Wall Street regulators have dropped their last remaining charges against Frank Quattrone, the investment banker whose deal-making helped fuel the 1990s dot.com boom but who was accused of corruption by favouring some clients in technology flotations.

The decision means that the former star technology specialist at CSFB has prevailed in each of the three cases brought by the National Association of Securities Dealers. Earlier this year, Mr Quattrone also had his federal conviction for obstruction of justice overturned, and a lifetime ban barring his return to Wall Street was lifted in March.

"Throughout my 23-year career, I have upheld high standards of integrity and professional conduct in my work and complied with the rules and regulations," Mr Quattrone said yesterday. "I am pleased that justice has been done."

The NASD withdrew charges related to "spinning", giving blocks of promising IPO shares to executives in the hope of winning or keeping their companies' banking business.

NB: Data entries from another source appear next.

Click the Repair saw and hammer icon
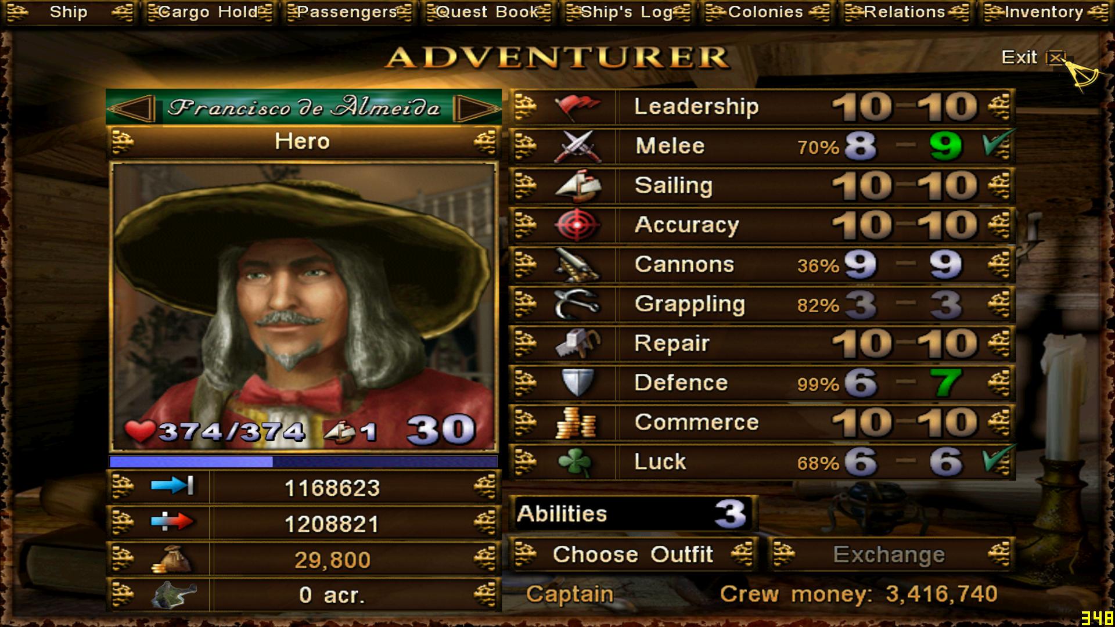1115x627 pixels. point(577,344)
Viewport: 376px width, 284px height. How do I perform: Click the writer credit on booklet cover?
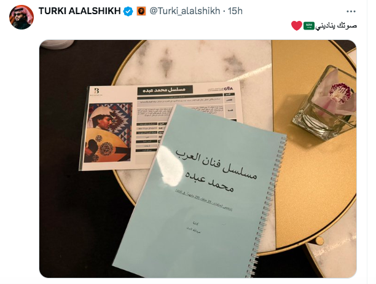click(x=194, y=227)
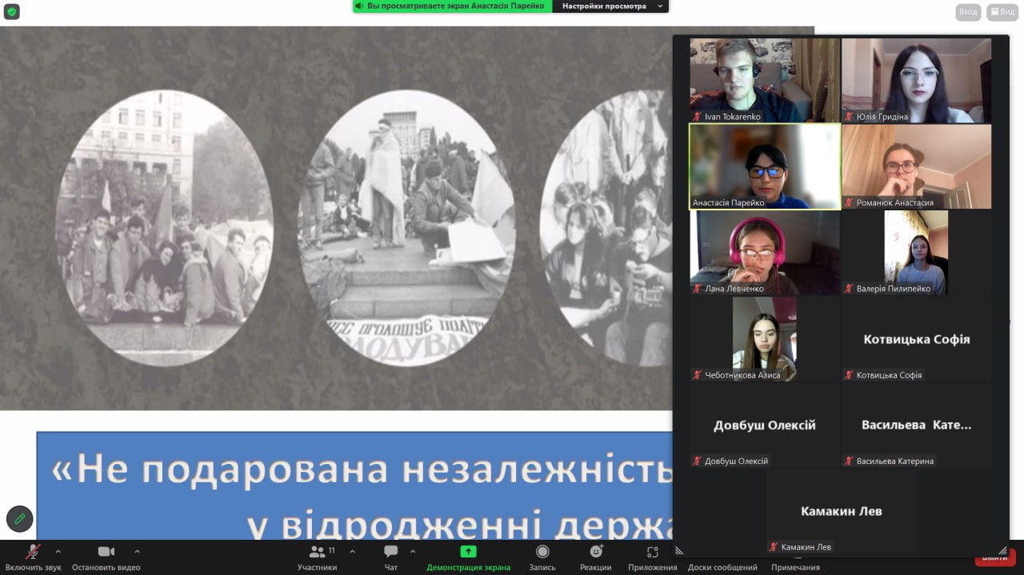Viewport: 1024px width, 575px height.
Task: Expand the Настройки просмотра dropdown
Action: point(612,6)
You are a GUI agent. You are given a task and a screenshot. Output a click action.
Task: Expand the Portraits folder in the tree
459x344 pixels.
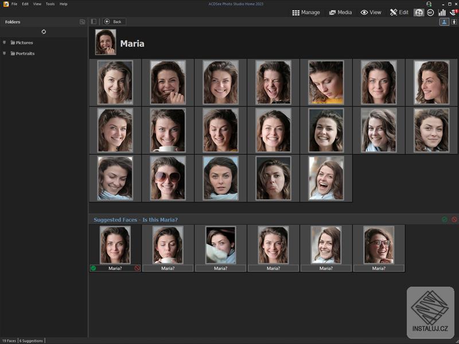[5, 53]
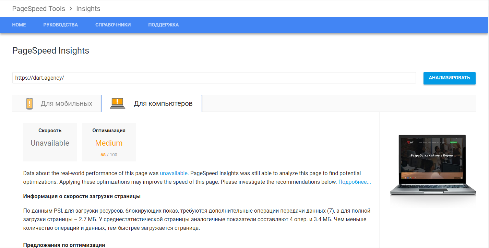489x248 pixels.
Task: Click the Оптимизация Medium score card
Action: (109, 142)
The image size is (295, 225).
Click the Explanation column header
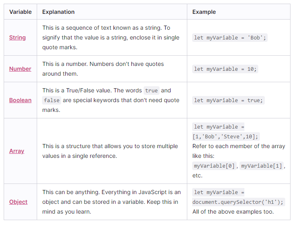[58, 12]
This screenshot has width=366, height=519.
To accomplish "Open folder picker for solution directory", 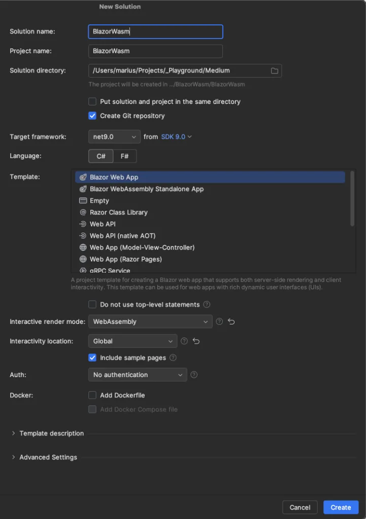I will tap(275, 71).
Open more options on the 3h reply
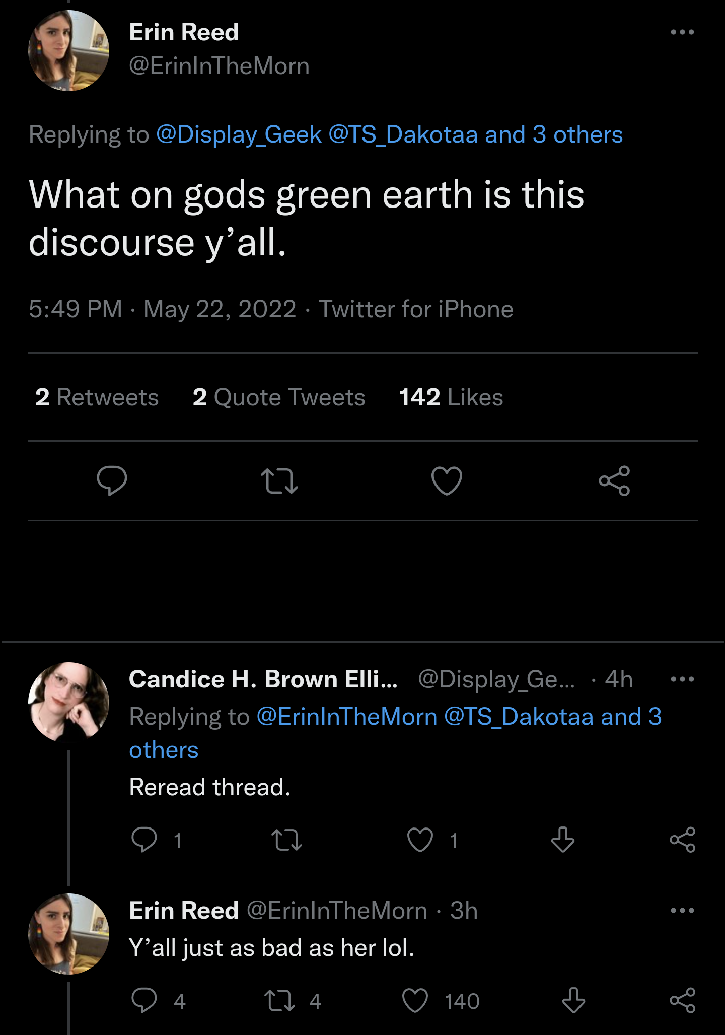Screen dimensions: 725x1035 (x=682, y=911)
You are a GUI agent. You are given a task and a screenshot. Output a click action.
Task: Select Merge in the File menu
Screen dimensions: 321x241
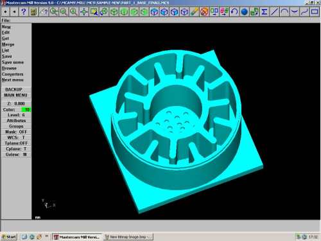8,44
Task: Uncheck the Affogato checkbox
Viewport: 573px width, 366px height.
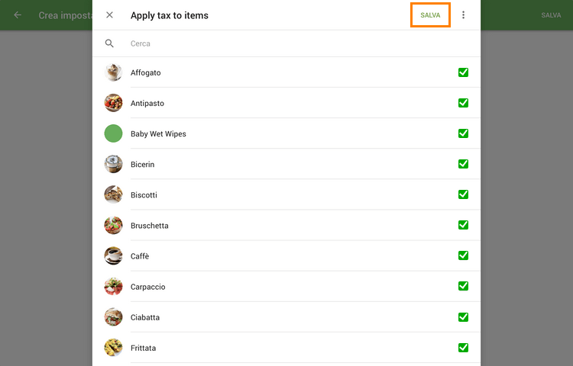Action: [463, 72]
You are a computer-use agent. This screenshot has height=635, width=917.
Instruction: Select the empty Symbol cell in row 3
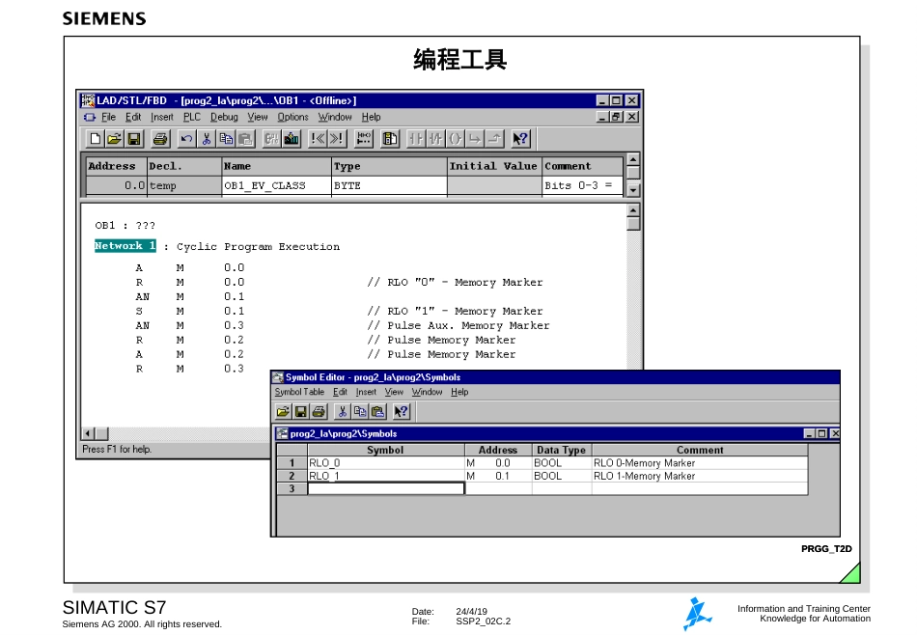pos(385,488)
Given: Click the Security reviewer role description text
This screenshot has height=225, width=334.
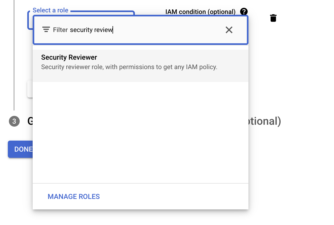Looking at the screenshot, I should [129, 67].
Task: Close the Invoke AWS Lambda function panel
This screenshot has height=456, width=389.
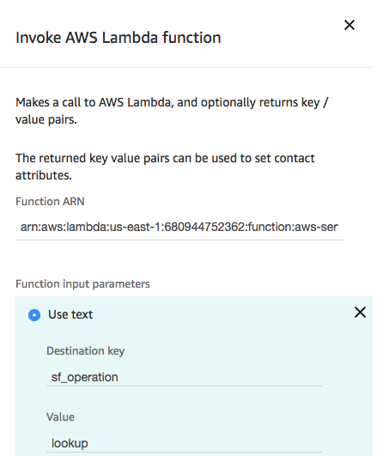Action: [349, 25]
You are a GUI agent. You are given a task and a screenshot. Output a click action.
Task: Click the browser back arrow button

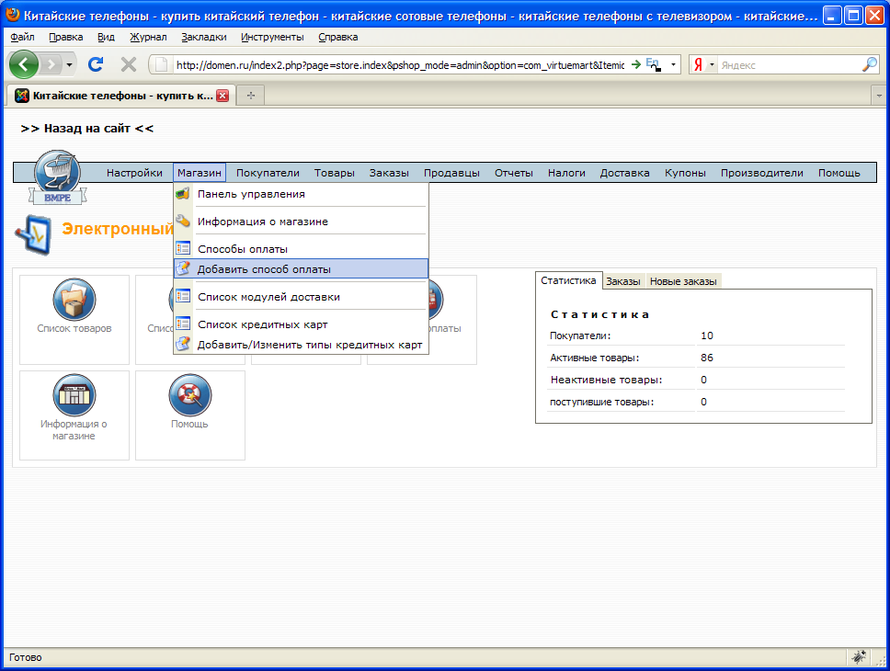[25, 64]
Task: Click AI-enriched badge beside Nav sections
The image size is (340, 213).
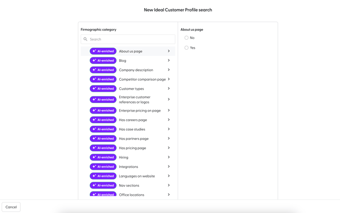Action: 103,186
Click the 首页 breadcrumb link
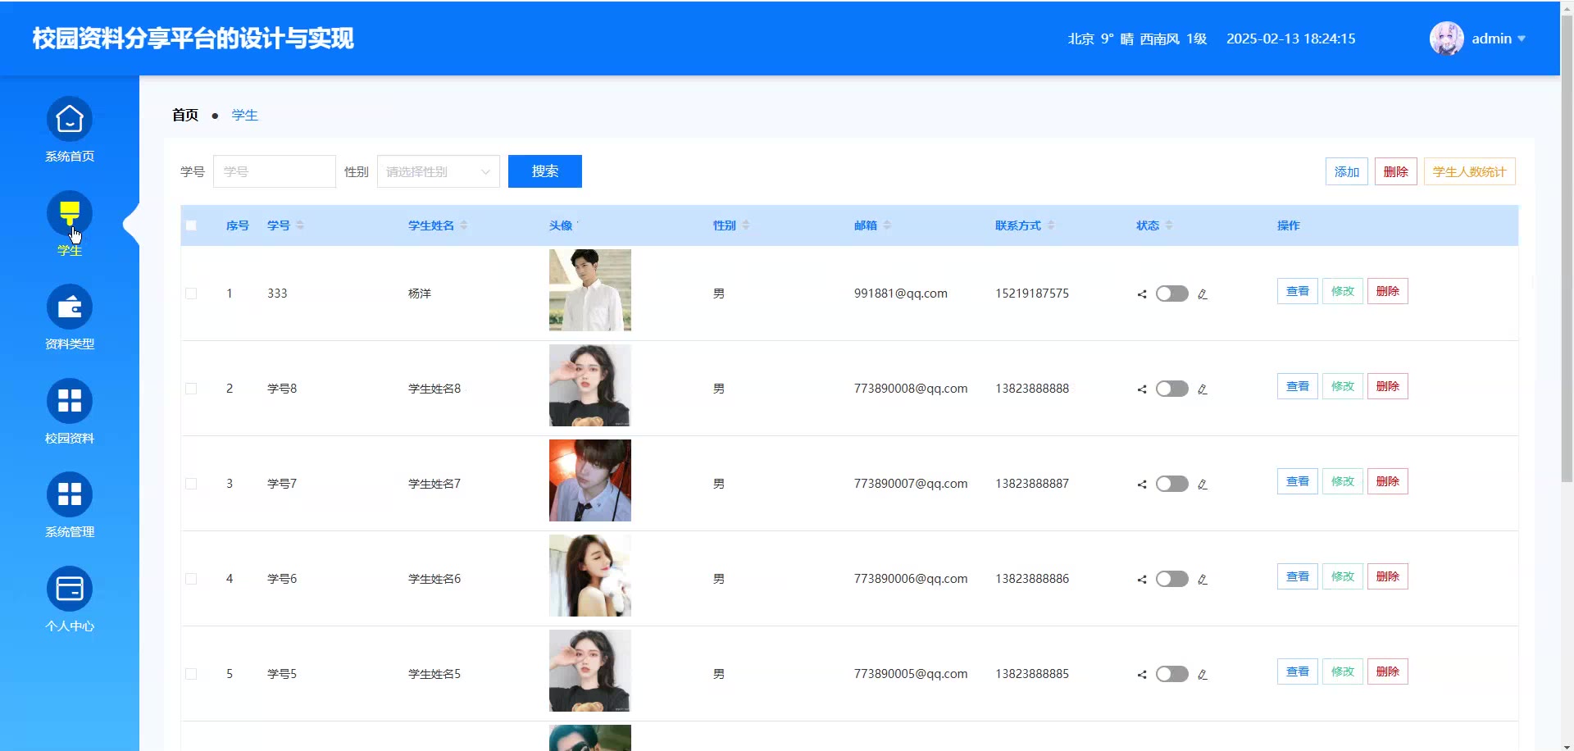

Mr Quattrone had argued that no NASD rules prohibited the conduct in question at the time. NASD rules governing research analysts' compensation and interactions with bankers and corporate clients were only adopted in May 2002. That was after the dot.com boom turned to bust and after a public outcry over Wall Street's behaviour at the top of the market.

Mr Quattrone said he was concentrating on charitable work rather than plotting a return to banking. He is yet to hear whether he faces another re-trial on federal charges that he obstructed justice by telling employees it was "time to clean up" their files. The offending e-mail - not written by Mr Quattrone, but forwarded by him - came as a grand jury investigated allegations of spinning by CSFB and other banks.

Mr Quattrone was tried twice on two charges of obstruction of justice and one of witness tampering. The first trial in 2003 ended with the jury deadlocked; he was sentenced to 18 months in prison after being convicted on re-trial but jury instructions were flawed and his conviction was thrown out on appeal.

Mr Quattrone's successful flotations included Amazon.com. He earned $120m (£70m) in 2000, when he was seen as an oracle with an eye for the hottest new technology companies.